Top of MATERIAL PROVIDED
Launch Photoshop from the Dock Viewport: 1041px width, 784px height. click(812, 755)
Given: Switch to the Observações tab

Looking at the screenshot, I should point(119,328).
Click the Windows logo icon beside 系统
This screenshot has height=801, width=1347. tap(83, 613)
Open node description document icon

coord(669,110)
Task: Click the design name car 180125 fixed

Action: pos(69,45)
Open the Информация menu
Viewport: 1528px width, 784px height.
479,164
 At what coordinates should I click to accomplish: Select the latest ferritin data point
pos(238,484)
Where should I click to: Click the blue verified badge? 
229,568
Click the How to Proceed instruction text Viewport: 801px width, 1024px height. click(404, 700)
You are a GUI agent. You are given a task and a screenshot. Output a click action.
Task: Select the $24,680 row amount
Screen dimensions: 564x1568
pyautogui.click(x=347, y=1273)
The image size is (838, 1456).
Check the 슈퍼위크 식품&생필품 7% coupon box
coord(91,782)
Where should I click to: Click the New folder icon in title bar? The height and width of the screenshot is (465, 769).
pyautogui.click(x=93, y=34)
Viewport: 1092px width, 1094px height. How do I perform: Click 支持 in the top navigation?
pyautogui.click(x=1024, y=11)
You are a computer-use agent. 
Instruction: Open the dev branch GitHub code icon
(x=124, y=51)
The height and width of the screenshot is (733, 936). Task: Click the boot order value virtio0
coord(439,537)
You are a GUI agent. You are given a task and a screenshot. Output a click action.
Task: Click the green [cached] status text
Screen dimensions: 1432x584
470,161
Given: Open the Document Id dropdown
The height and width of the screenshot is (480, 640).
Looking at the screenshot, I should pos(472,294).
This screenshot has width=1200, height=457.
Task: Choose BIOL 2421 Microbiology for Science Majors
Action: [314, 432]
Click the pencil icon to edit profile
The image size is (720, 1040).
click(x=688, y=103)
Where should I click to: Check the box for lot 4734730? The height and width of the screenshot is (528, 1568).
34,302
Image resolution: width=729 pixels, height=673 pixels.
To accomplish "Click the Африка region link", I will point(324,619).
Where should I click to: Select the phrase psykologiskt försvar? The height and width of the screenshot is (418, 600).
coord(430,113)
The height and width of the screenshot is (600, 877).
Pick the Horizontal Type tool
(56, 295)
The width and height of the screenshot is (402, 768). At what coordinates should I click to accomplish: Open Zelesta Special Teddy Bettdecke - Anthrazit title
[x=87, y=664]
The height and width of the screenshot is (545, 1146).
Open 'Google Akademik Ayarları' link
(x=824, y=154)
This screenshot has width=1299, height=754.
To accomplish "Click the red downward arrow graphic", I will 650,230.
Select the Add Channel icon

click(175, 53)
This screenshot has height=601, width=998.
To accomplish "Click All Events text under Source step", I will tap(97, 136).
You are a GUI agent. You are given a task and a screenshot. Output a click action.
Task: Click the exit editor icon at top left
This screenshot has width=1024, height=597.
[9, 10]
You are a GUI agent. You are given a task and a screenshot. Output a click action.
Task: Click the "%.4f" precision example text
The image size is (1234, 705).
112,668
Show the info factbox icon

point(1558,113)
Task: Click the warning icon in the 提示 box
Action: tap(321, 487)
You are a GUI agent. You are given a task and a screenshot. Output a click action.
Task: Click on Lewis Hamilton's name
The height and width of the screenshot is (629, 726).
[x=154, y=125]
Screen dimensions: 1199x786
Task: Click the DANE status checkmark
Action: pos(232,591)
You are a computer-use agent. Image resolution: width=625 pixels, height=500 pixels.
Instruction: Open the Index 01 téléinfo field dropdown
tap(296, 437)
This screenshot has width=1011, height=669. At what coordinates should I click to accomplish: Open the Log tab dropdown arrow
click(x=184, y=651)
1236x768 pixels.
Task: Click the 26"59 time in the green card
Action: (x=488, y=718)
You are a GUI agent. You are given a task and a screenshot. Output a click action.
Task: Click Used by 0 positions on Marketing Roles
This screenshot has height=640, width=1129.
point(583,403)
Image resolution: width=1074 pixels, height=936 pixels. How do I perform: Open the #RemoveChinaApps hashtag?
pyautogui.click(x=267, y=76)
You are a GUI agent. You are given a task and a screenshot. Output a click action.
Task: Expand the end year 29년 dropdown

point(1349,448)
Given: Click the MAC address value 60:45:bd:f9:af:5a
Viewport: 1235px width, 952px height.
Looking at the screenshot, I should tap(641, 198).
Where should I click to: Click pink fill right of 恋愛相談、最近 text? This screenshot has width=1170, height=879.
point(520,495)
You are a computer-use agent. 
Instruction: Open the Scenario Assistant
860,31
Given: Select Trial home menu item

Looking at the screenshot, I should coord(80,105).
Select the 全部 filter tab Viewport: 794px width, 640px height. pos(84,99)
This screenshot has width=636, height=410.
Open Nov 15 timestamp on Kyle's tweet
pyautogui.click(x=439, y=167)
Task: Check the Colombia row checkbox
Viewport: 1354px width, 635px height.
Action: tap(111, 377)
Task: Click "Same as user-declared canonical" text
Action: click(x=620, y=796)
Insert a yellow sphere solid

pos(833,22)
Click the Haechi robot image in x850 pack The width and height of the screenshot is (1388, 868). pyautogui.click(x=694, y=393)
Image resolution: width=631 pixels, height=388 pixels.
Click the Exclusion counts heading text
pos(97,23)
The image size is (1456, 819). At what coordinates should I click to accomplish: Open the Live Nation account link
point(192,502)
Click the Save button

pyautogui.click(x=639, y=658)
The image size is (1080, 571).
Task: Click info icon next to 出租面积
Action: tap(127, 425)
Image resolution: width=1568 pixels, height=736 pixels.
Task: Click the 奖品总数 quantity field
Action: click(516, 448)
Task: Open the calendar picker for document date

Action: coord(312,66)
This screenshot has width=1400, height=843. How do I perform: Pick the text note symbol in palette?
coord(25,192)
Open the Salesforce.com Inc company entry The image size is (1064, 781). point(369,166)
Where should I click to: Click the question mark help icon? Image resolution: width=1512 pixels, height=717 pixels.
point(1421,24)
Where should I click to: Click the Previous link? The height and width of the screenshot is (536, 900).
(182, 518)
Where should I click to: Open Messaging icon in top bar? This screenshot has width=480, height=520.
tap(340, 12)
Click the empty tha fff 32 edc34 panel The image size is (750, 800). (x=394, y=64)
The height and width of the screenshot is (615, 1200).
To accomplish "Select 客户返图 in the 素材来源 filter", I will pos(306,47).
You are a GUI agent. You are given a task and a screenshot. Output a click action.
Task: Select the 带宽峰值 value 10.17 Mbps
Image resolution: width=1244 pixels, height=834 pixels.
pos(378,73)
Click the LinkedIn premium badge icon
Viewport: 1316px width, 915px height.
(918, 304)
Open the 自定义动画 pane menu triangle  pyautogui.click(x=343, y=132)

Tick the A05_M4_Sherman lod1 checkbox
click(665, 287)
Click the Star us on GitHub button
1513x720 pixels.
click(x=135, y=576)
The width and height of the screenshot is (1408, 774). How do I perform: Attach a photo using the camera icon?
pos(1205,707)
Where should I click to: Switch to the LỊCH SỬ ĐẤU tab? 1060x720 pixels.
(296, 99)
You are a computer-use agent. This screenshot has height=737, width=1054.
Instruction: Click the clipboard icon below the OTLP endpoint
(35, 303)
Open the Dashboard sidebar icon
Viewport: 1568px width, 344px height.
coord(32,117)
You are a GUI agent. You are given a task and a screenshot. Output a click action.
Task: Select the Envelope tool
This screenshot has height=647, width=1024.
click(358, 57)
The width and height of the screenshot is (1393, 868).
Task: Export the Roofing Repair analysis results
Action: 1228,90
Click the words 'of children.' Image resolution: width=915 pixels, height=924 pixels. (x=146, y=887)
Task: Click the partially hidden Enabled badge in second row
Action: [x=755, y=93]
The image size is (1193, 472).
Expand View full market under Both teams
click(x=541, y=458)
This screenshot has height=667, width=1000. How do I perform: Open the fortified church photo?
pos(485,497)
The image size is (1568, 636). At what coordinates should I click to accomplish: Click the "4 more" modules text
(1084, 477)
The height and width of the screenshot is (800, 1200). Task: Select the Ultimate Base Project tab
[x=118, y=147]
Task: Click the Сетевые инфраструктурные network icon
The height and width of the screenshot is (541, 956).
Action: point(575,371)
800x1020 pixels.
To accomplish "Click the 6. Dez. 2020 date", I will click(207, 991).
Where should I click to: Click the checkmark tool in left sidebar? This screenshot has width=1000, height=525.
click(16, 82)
Bottom of MATERIAL PROVIDED
ACTIVITY: Look back at the entries above and repeat, unchanged, every line from the line holding "Task: Open the" through the line holding "Task: Select the Envelope tool".

OUTPUT BELOW:
Task: Open the calendar picker for document date

Action: coord(312,66)
This screenshot has width=1400, height=843. How do I perform: Pick the text note symbol in palette?
coord(25,192)
Open the Salesforce.com Inc company entry The image size is (1064, 781). point(369,166)
Where should I click to: Click the question mark help icon? Image resolution: width=1512 pixels, height=717 pixels.
point(1421,24)
Where should I click to: Click the Previous link? The height and width of the screenshot is (536, 900).
(182, 518)
Where should I click to: Open Messaging icon in top bar? This screenshot has width=480, height=520.
tap(340, 12)
Click the empty tha fff 32 edc34 panel The image size is (750, 800). (x=394, y=64)
The height and width of the screenshot is (615, 1200).
To accomplish "Select 客户返图 in the 素材来源 filter", I will pos(306,47).
You are a GUI agent. You are given a task and a screenshot. Output a click action.
Task: Select the 带宽峰值 value 10.17 Mbps
Image resolution: width=1244 pixels, height=834 pixels.
pos(378,73)
Click the LinkedIn premium badge icon
Viewport: 1316px width, 915px height.
(918, 304)
Open the 自定义动画 pane menu triangle  pyautogui.click(x=343, y=132)

Tick the A05_M4_Sherman lod1 checkbox
click(665, 287)
Click the Star us on GitHub button
1513x720 pixels.
click(x=135, y=576)
The width and height of the screenshot is (1408, 774). How do I perform: Attach a photo using the camera icon?
pos(1205,707)
Where should I click to: Switch to the LỊCH SỬ ĐẤU tab? 1060x720 pixels.
(296, 99)
You are a computer-use agent. This screenshot has height=737, width=1054.
Instruction: Click the clipboard icon below the OTLP endpoint
(35, 303)
Open the Dashboard sidebar icon
Viewport: 1568px width, 344px height.
coord(32,117)
You are a GUI agent. You are given a task and a screenshot. Output a click action.
Task: Select the Envelope tool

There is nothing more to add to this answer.